Что касается начала войны, то оно представлялось либо в виде наступления поляков на западной границе (или, соответственно, японцев на восточной), либо в виде англо-французского десанта на Черном или Балтийском море. Все эти сценарии были хороши известны, опробованы в ходе гражданской войны, да и вообще представляются самыми логичными. Но наряду с ними существовали и весьма оригинальные представления, связанные прежде всего с развитием военной техники (о чем, кстати, охотно и подробно писала советская пресса). Так, начало войны описывалось «в виде налета аэропланов на Москву, Ленинград и другие крупные города, которые [аэропланы — авт.] разгонят правительство, так что никакой мобилизации Советская власть сделать не успеет»[112].

Иногда грядущая война виделась во всех подробностях, как, например, в Сталинградской губернии в сентябре 1925 г.: «Поляки повели наступление на нашу границу с танками, из которых выбрасывали усыпляющий белый газ, от которого красноармейцы засыпали, поляки у спящих красноармейцев проверяли есть ли у них кресты, и у кого есть, того оставляли живыми, а у кого нет — убивали»[113].

Вообще химическое оружие, в частности газы, в массовых «сценариях» будущей войны занимало особое место. Это объяснялось как воспоминаниями о газовых атаках времен Первой мировой войны, так и стараниями прессы, которая постоянно писала об ужасах химической войны.

**Исходные данные**
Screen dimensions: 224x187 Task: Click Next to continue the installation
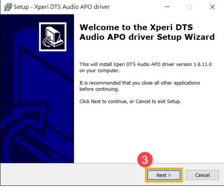point(164,175)
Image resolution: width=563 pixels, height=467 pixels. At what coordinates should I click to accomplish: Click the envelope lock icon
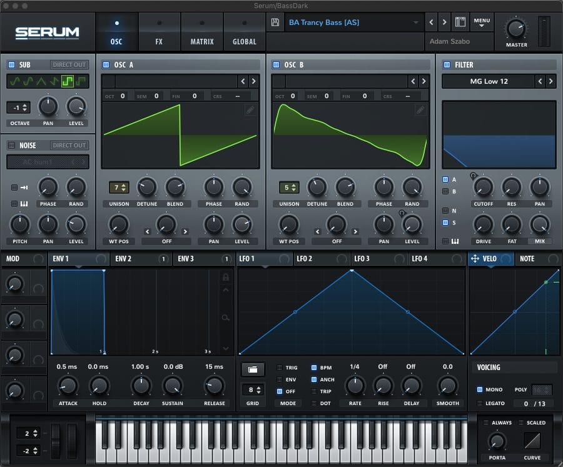coord(225,277)
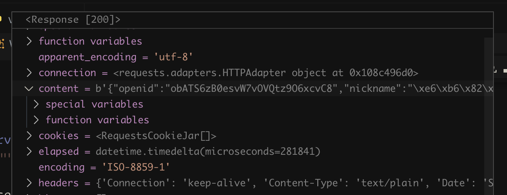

**Цель**
Перечислите все сценарии начала войны из первого абзаца фрагмента о представлениях о будущей войне. Морской десант на каждое из двух морей считайте отдельным сценарием.

**Решение задания**
1. Наступление поляков на западной границе.
2. Наступление японцев на восточной границе.
3. Англо-французский десант на Черном море.
4. Англо-французский десант на Балтийском море.
5. Налет аэропланов на Москву, Ленинград и другие крупные города.